Don’t take just my word.
Rookie journalists are often told by older, wiser journalists, “Dog bites man is not news; man bites dog is news”. It’s all about the unusual; the more scandalous, the better.
The Gold Report article referred to the observation by historian, political writer and Guardian columnist Timothy Garton Ash — “Many Chinese City Dwellers Moderately Content with Rising Standard of Living” isn’t a headline that would sell a lot of papers.
In the same article, Resource Opportunities Editor and Publisher Lawrence Roulston notes that the media “has a huge bias toward the negative side of any story”.
Investors focusing on scary headlines, he argues, are missing out on phenomenal opportunities developing on the other side of the world – namely Asia and, particularly, China.
His advice? “Take a broader, longer-term view of the world.”
It’s that broader, longer-term view that’s sadly missing in much of Guyana’s media world and coverage.
And so it is that the opening of a new bridge or road or stelling and what this may mean to thousands of ordinary people does not make headlines.
But a crack in the bridge, a pothole in the road, or a bent beam on a wharf is swiftly blown out of all proportions to create sensation, stir fears and sell newspapers.
Bad news sells; if it bleeds, it leads. Play on fear, scandal and disaster to sell and make more and more money.
Good news does not have to be boring propaganda. It’s all about getting the right angles, doing the right stuff to produce and package material to make it attractive to readers and viewers.

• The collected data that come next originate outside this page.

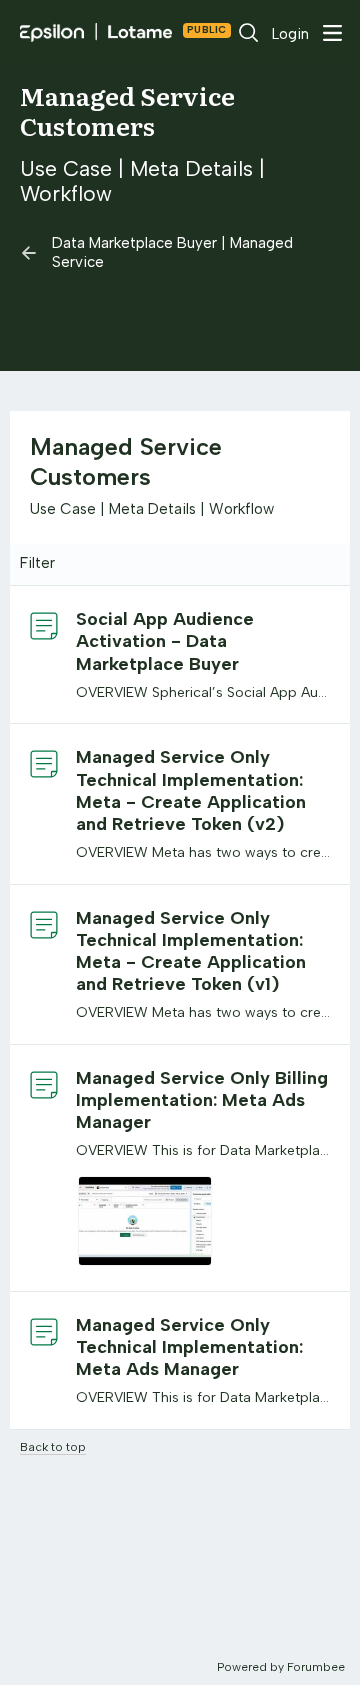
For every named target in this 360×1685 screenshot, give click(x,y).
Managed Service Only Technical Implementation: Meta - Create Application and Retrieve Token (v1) (191, 951)
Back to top (53, 1447)
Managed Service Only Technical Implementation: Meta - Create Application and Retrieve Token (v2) (191, 790)
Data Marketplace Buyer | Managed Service (172, 252)
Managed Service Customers (127, 110)
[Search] (249, 33)
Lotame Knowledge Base (202, 32)
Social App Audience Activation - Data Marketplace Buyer (165, 641)
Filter (37, 563)
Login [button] (290, 34)
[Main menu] (332, 33)
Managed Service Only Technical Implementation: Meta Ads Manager (189, 1347)
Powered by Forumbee (281, 1667)
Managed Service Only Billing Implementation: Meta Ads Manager (202, 1100)
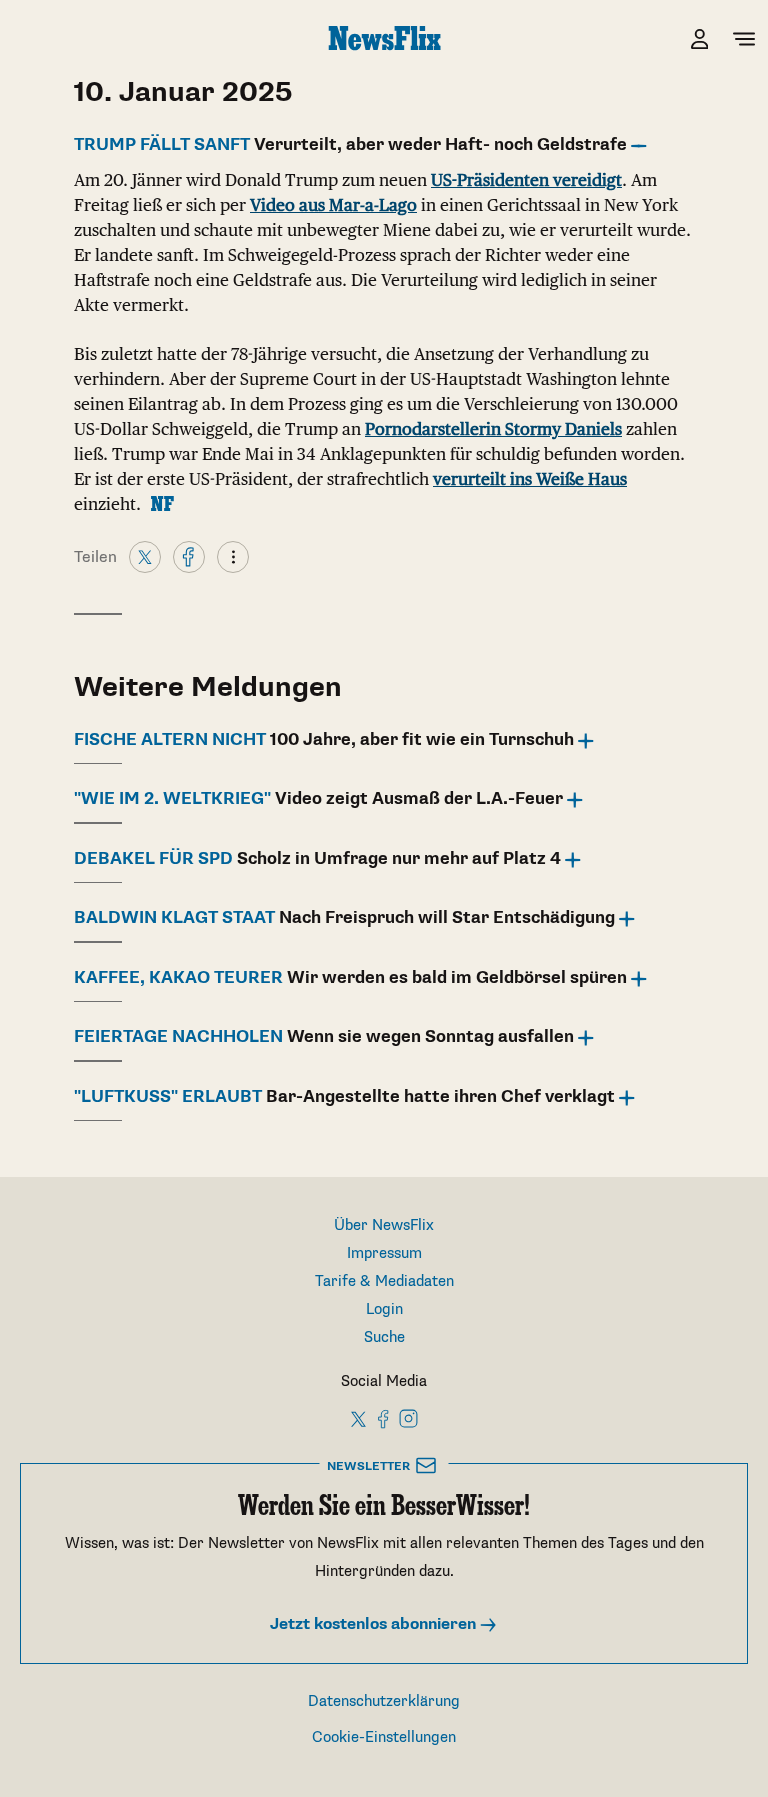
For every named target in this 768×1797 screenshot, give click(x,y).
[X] (145, 556)
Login (384, 1309)
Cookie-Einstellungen (384, 1737)
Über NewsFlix (384, 1225)
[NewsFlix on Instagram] (408, 1418)
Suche (384, 1337)
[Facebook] (189, 556)
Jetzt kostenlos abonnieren (375, 1624)
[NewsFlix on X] (359, 1418)
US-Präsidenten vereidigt (526, 180)
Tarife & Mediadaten (384, 1281)
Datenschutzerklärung (384, 1701)
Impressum (384, 1253)
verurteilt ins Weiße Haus (530, 479)
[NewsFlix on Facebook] (384, 1418)
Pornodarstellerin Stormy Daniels (493, 429)
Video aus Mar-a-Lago (333, 205)
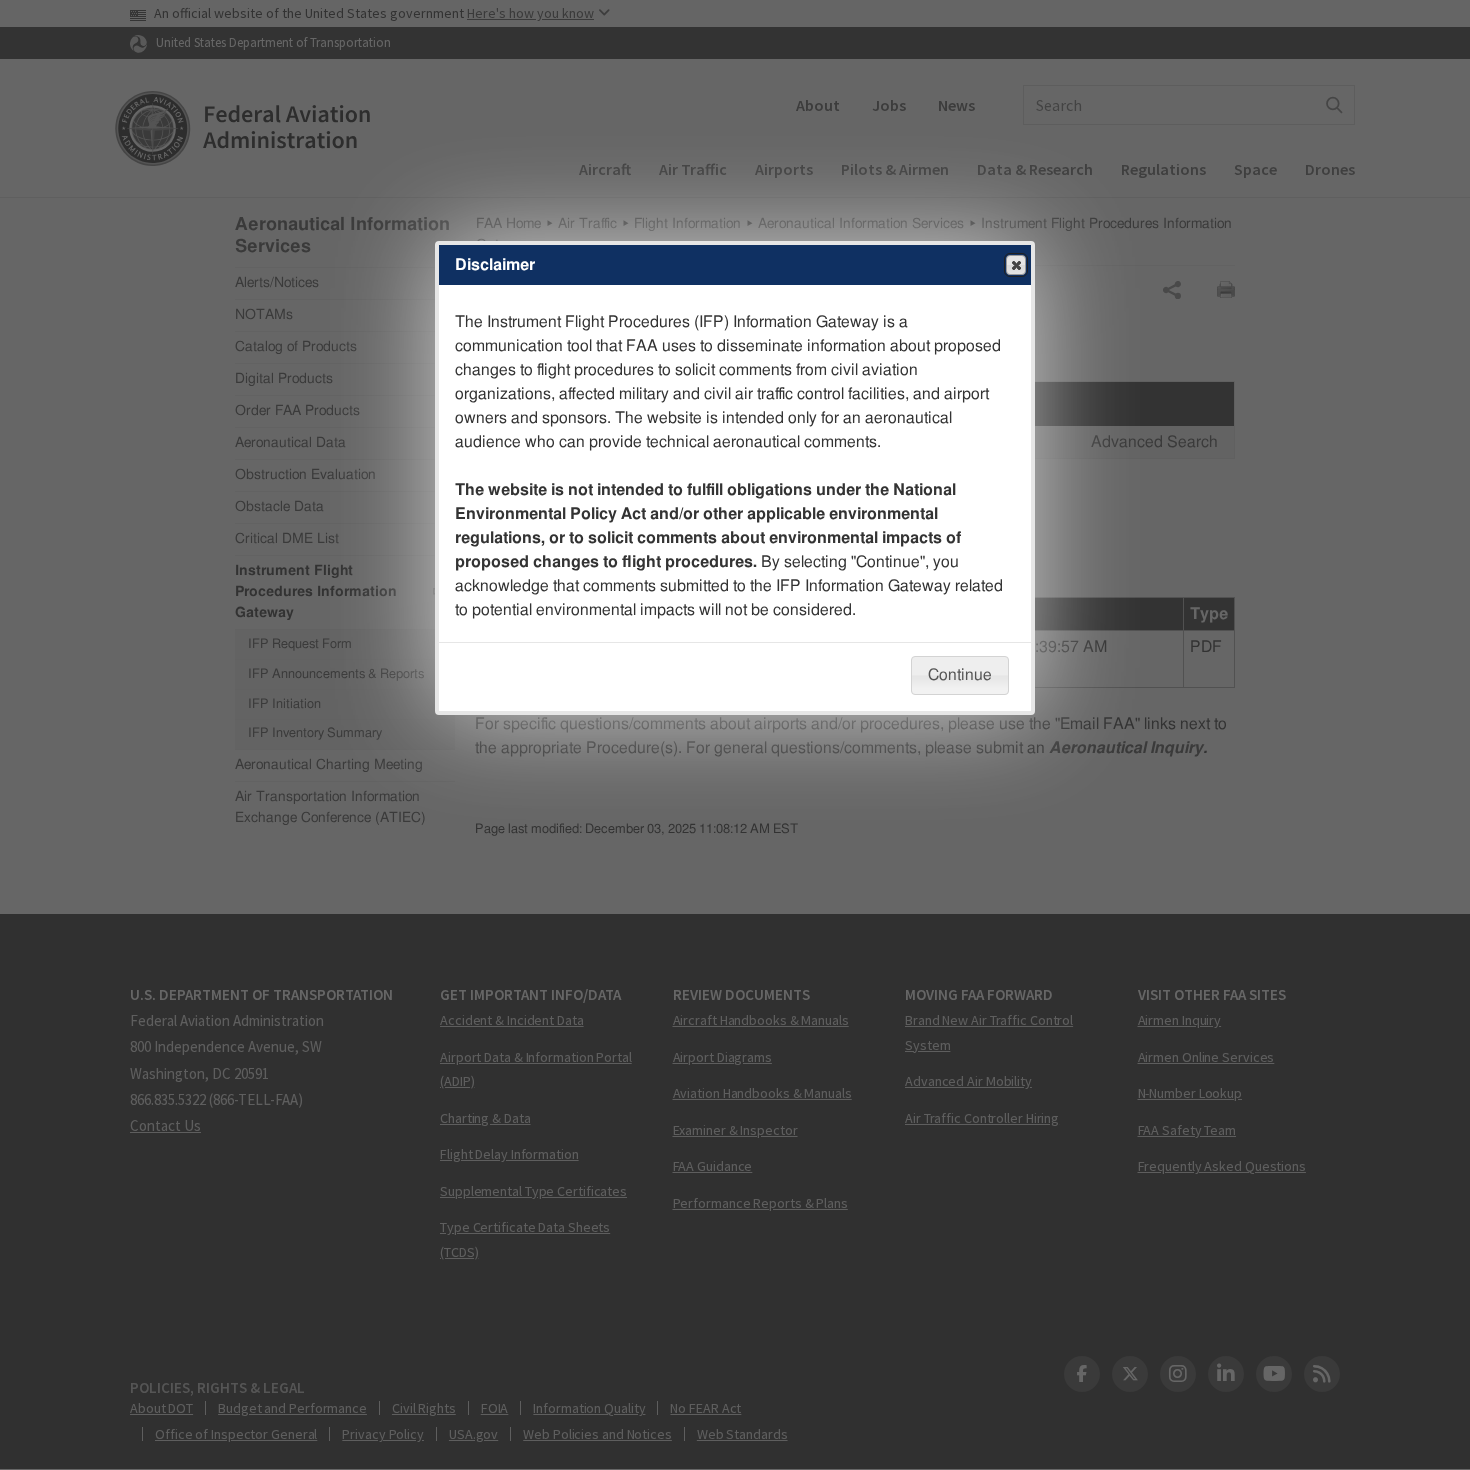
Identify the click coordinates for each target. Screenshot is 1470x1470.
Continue (960, 675)
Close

Most people do not want to be daily mired in gloom and doom; but they also shy away from sycophantic reporting that does nobody any good.
The world does not need docile, pussy-cat media genuflecting to those currently occupying the corridors of power. The media have a right to be watchdogs for society but that’s only part of the much, much bigger job.
Guyana and other countries battling to preserve their relatively new-found democracy would be better served by media that are not fawning and that are more grounded in ensuring adherence to truth, openness, transparency, accountability, fair play and other basic tenets of democracy.
These are among the blessings that came with the restoration of democracy at the historic October 5, 1992 elections and strenous efforts have to be made to ensure they are not eroded.
And it can be done. It’s all in the way the story is told.